Book Review: Indie Spritualist by Chris Grosso
Indie Spiritualist is the first book from Chris Grosso, a multi-faith, multi-disciplinary chap who runs a website of the same name. I say multi-faith in that much of Chris’ belief system has been formed by many different religious and spiritual traditions as he has taken the approach of seeing what fits or doesn’t fit for him. I say mult-disciplinary in that Chris can be described in many ways – musician, writer, tattooed dude, skateboarder, recovering addict, super-fan of all kinds of musical styles, husband, father, brother … and on and on. The guy is diverse. These interests all form the crux of the book which is a compilation of short stories relating his journey both as a recovering addict, as well as someone who has worked with intense suffering only to then embark on a path of self-inquiry and spiritual inquisitiveness to discover a more meaningful life.
The book recounts Chris’ journey – all of the pain, suffering, low times and serious issues with addiction. His journey was a cycle of detention, detox, rehab, release, suffering and repeat on a path littered with some scary, dark places. He hit rock bottom and yet was able to discover and tap into the wisdom to know that a new way was necessary in order for his survival.
Don’t be fooled. ‘Indie Spritualist’ isn’t all doom and gloom though. There is a brightness and a humour within the pages which comes from Chris’ personality and his unique and somewhat self-effacing voice. He is a humble fellow and conveys his personal joys with the same attention to detail and integrity as those of his lowest and most embarrassing experiences. It is an unflinching look at both the beauty and the grotesque and is a brave work in this respect.
The book speaks to those who aren’t really into the new-agey approach which made it right up my alley. It is an accessible spiritual book for both youth and those who are young at heart. Be warned, there’s quite a bit of reference made to bands, authors and films and not to suggest that this book may not be everyone’s cup of tea, but it’s truly going to resonate for those who are familiar with alternative culture in some way. If you don’t know who Slayer, Jason Voorhees, Bukowski or 108 are, you might not be quick on the uptake for getting a few of the references.
‘Indie Spiritualist’ is about recovery. self inquiry and how to live an authentic life. Chris’ approach is to encourage readers to find their own path and roll their own spirituality, rather than adopt something that doesn’t speak to them. No bullshit. No dogma. He shares many of the teachings that resonate with him as well as recounts experiences and mentors that helped him on his spiritual path.
Of all of the chapters, the one where he speaks to his heart connection with Ram Dass is the one that stands out to me as the most profound and where Chris’ connection with a spiritual teacher shines through. I would have enjoyed a larger section of the book being devoted to the teachers and books that influenced Chris in one area rather than appearing in unrelated short stories, but that’s just me and my anal-retentive style manifesting itself. Also, as a Buddhist, I would have liked to have seen a dictionary of terms given that there was a bit of lingo that was outside of my personal framework. Perhaps the intention is to inspire the reader to go and do some spiritual seeking and research, but for those who are already dedicated to a particular tradition, it would have been useful to have some of these definitions available. Again, that may be my anal-retentitiveness speaking as well as a bit of laziness (we all have our weaknesses right?).

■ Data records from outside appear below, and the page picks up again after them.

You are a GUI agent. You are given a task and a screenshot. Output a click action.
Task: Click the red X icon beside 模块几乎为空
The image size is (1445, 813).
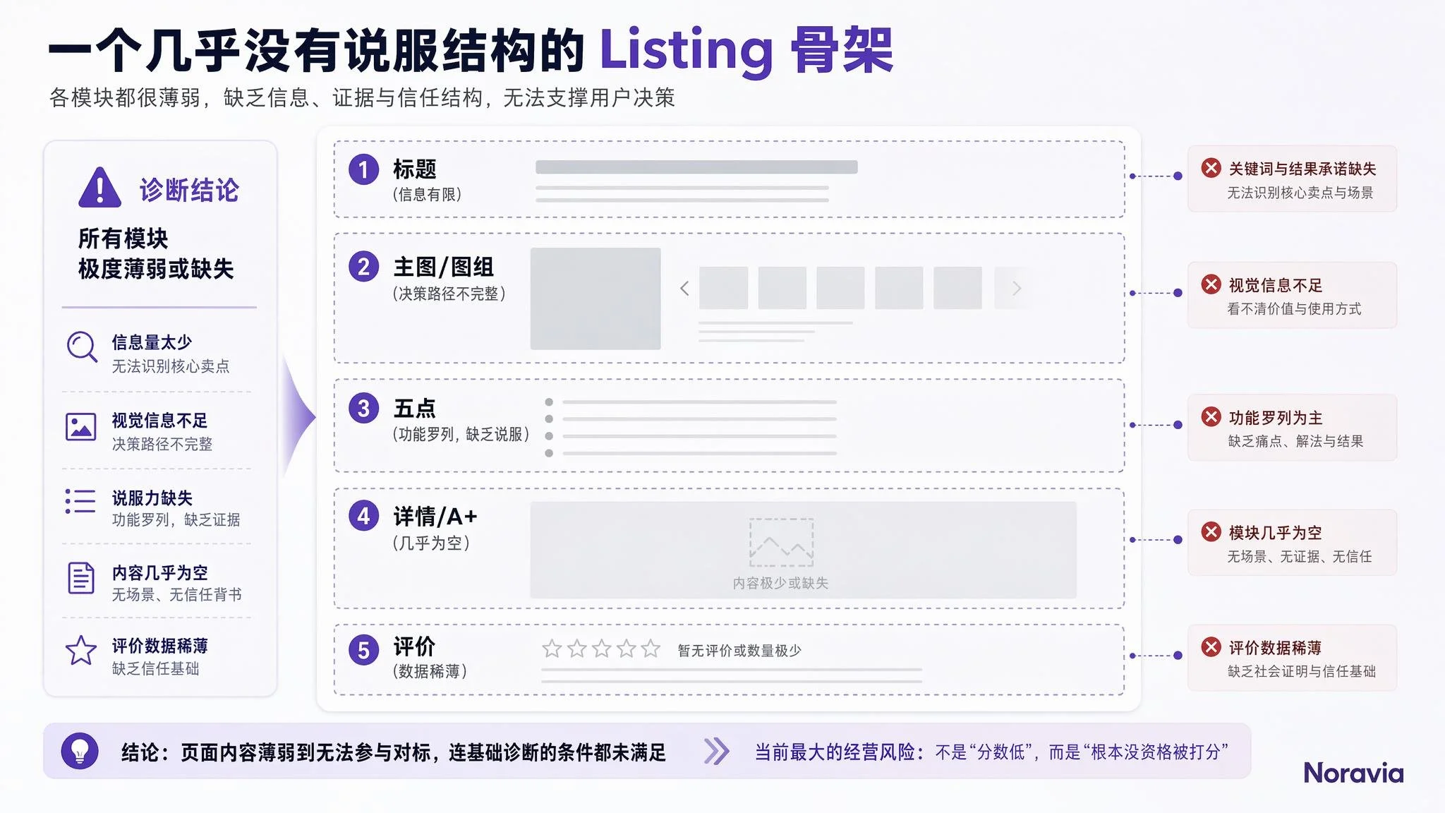tap(1211, 532)
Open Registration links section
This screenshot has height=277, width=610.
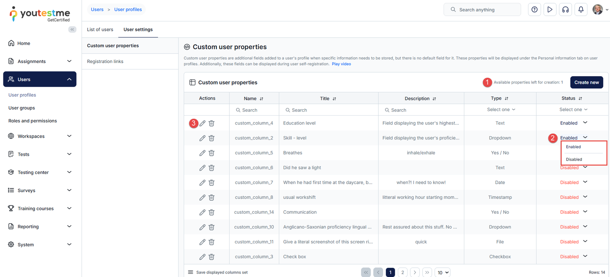[x=105, y=61]
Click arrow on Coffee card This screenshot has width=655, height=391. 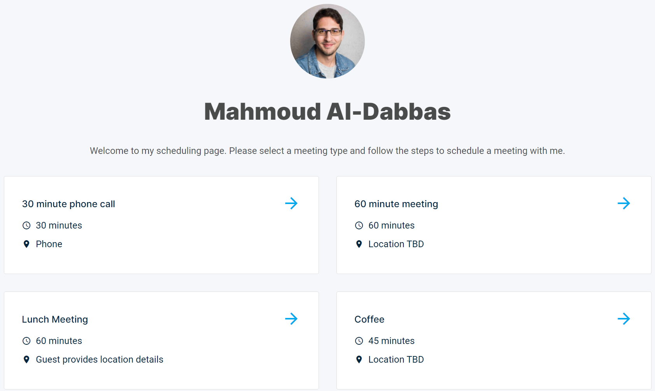(x=623, y=319)
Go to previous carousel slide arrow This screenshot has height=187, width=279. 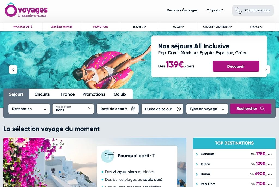click(x=13, y=70)
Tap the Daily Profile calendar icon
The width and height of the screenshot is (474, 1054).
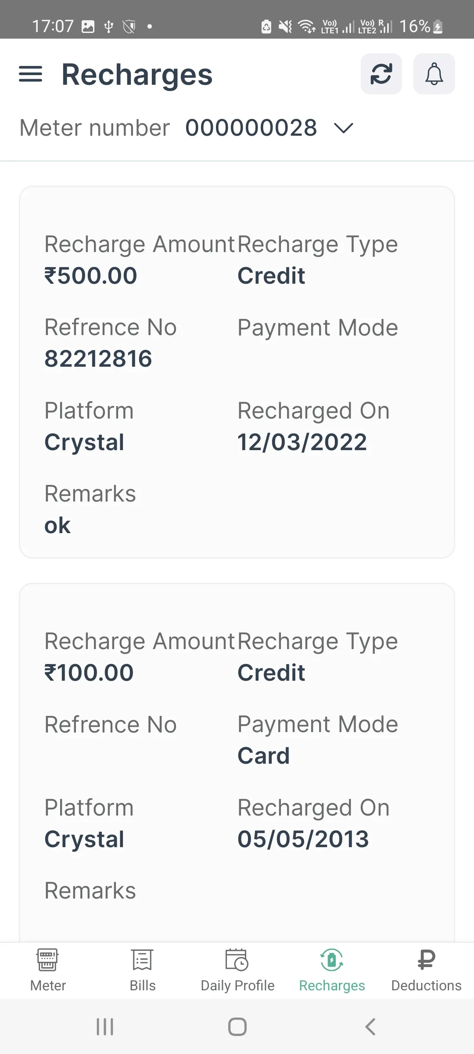[237, 960]
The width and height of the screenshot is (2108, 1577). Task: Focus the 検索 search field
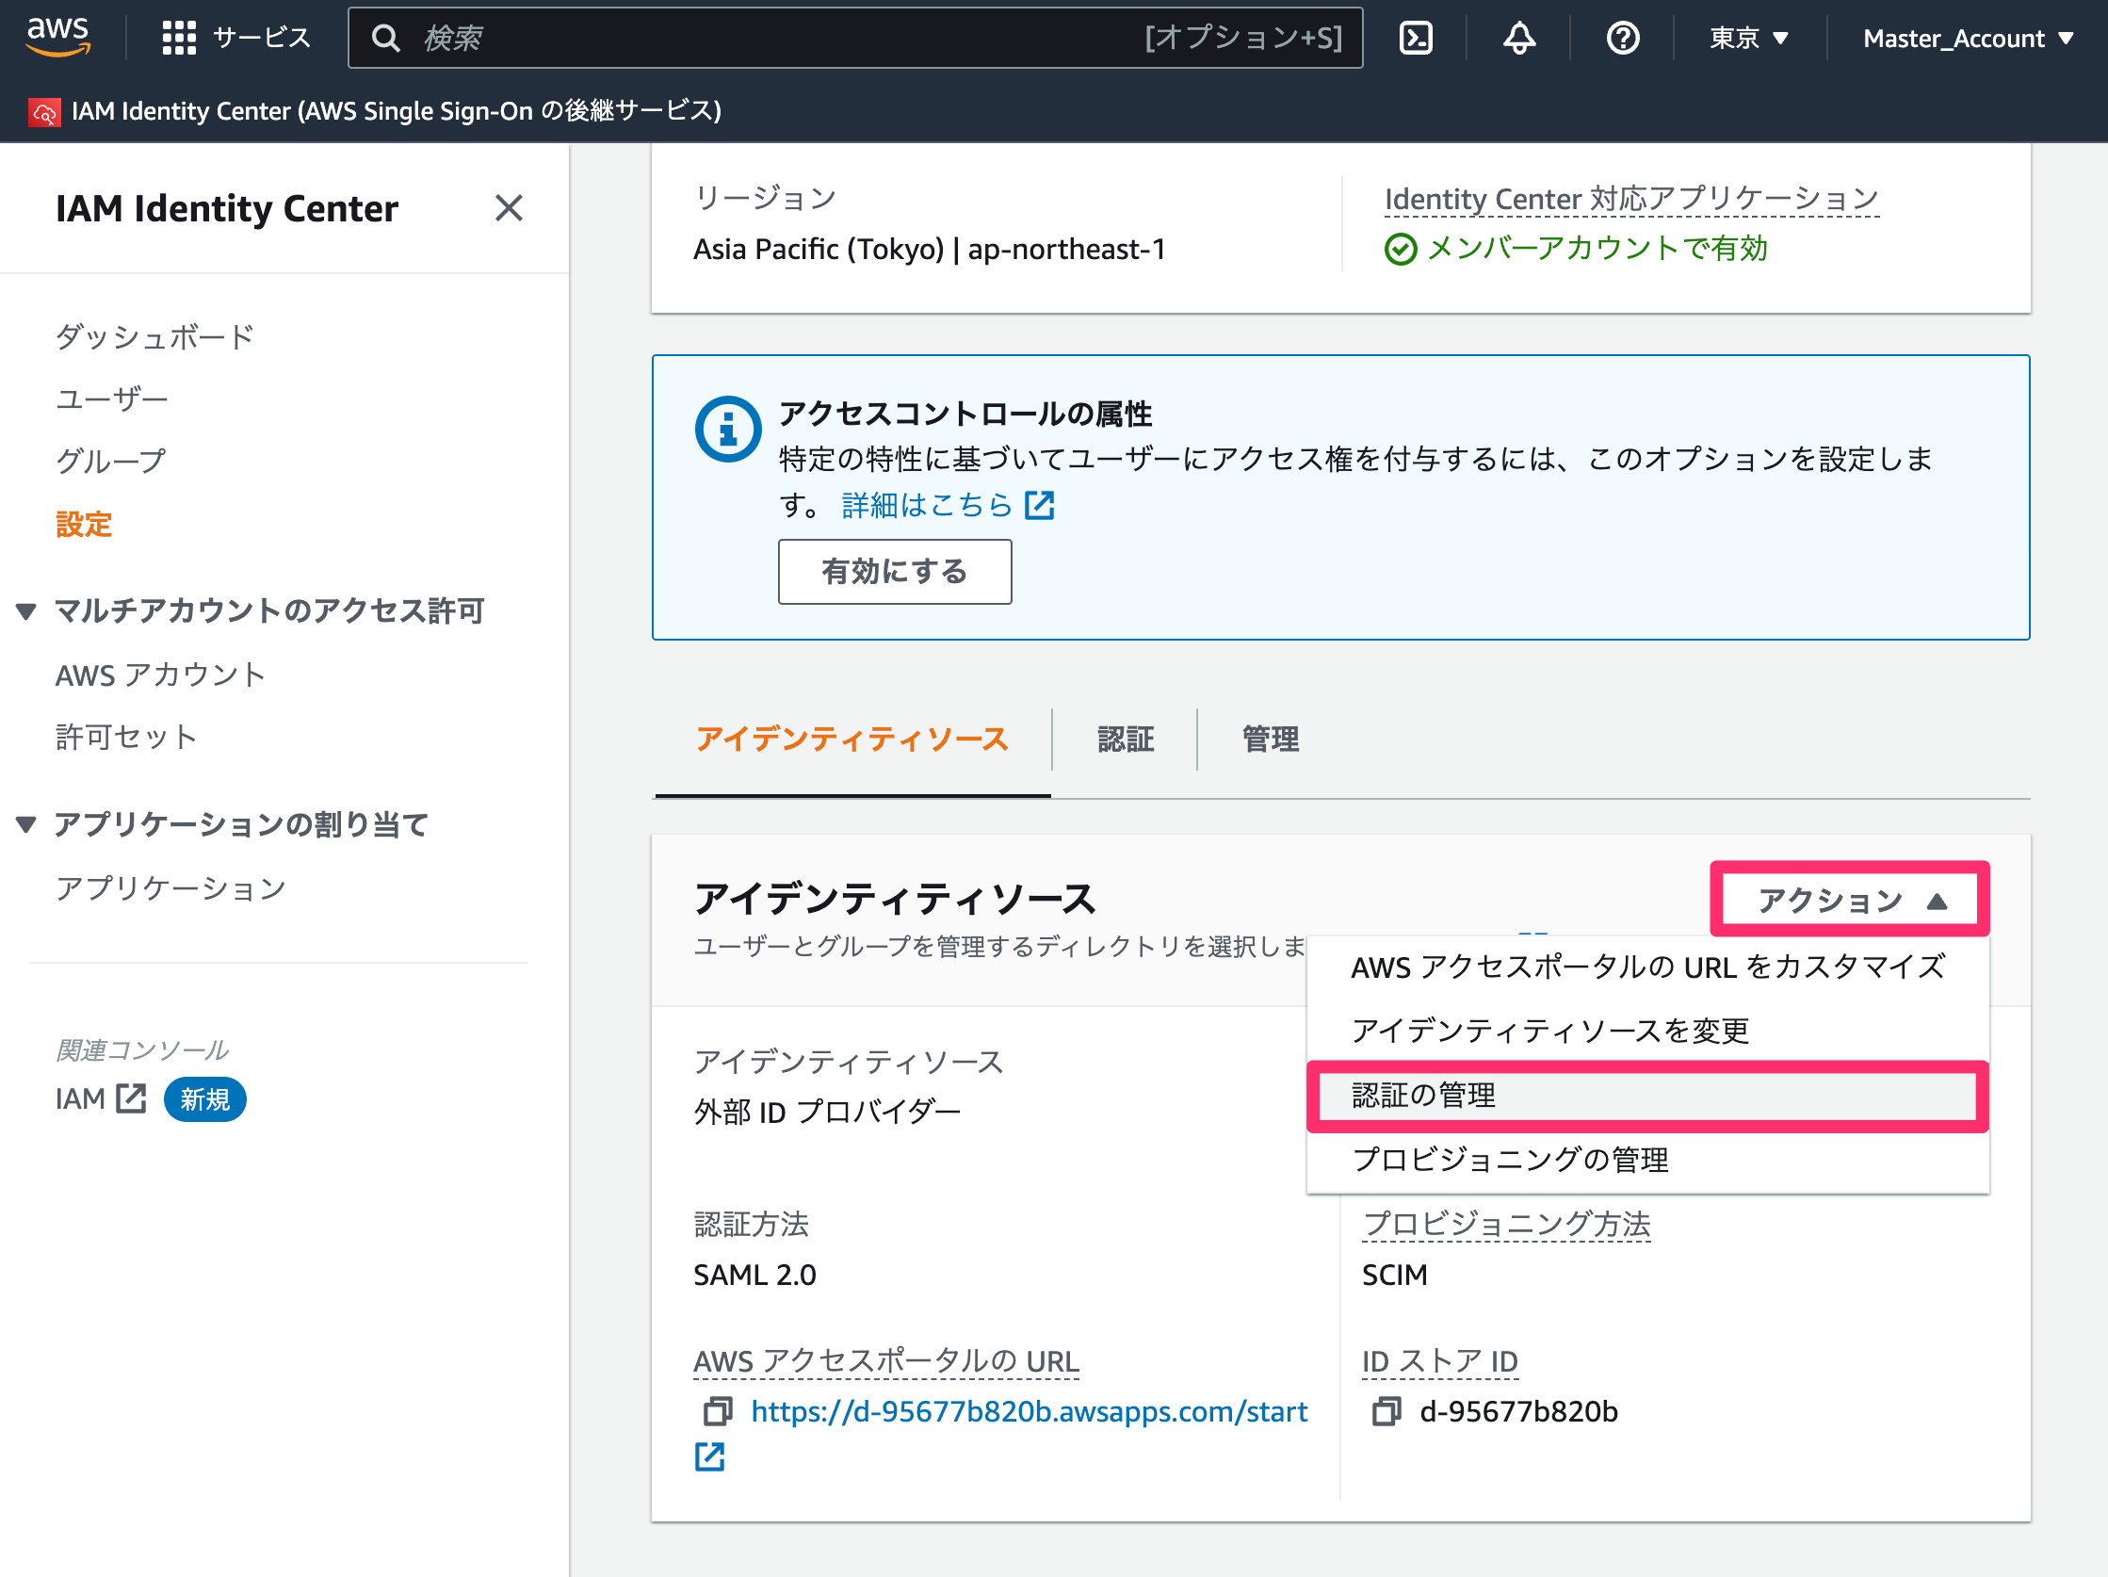coord(855,38)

An interesting feature of the book is the inclusion of links to Chris’ original music, several You Tube clips and a great list of suggestions on books, movies, music and practices that he’s into. I really liked this multi-media approach and found that it added much to the experience and helped to discover more about Chris Grosso – both past and present. (This aspect of the book negates my previous mention of wanting a glossary of spiritual terms as the multi-media bits really spoke to a universal language).
‘Indie Spiritualist’ is an important addition to the modern-day spiritual bookshelf in that it provides a glimpse into the journey of someone who isn’t just practicing from one spiritual tradition, such as Noah Levine and Brad Warner (fellow Buddhists), but the journey of Chris Grosso, who is unabashedly a multi-faith practitioner sampling and cultivating wisdom from many spiritual traditions. It’s not preachy, but rather demonstrates how he has found his own path and he encourages readers to try the same approach for themselves. He has a warmth and a passion for sharing his story and this comes through within Indie Spiritualist. His goal of helping individuals accept and love themselves as well as to break free from suffering is essential in our world and I’d encourage you to either read the book or gift it to someone who is currently seeking a new way of breaking free from addiction, despair or of embarking on their own path of self-discovery.
So much of his story resonated with my personal journey and just as Chris mentions in the book how much he enjoys meeting and hearing about those spiritual practitioners who may not fit the mold of the ‘peace, love, long-haired hippy spiritual practitioners’ but rather are into loud music, black band t shirts and skateboarding, I felt the same kinship in reading his book. Chris is very humble and self-effacing but he should be very proud of this book. I look forward to reading more from him both on his website and hopefully in future books.
*Also, I had no idea that Krishna Das was in Blue Oyster Cult. I have to thank this book for this illuminating fact!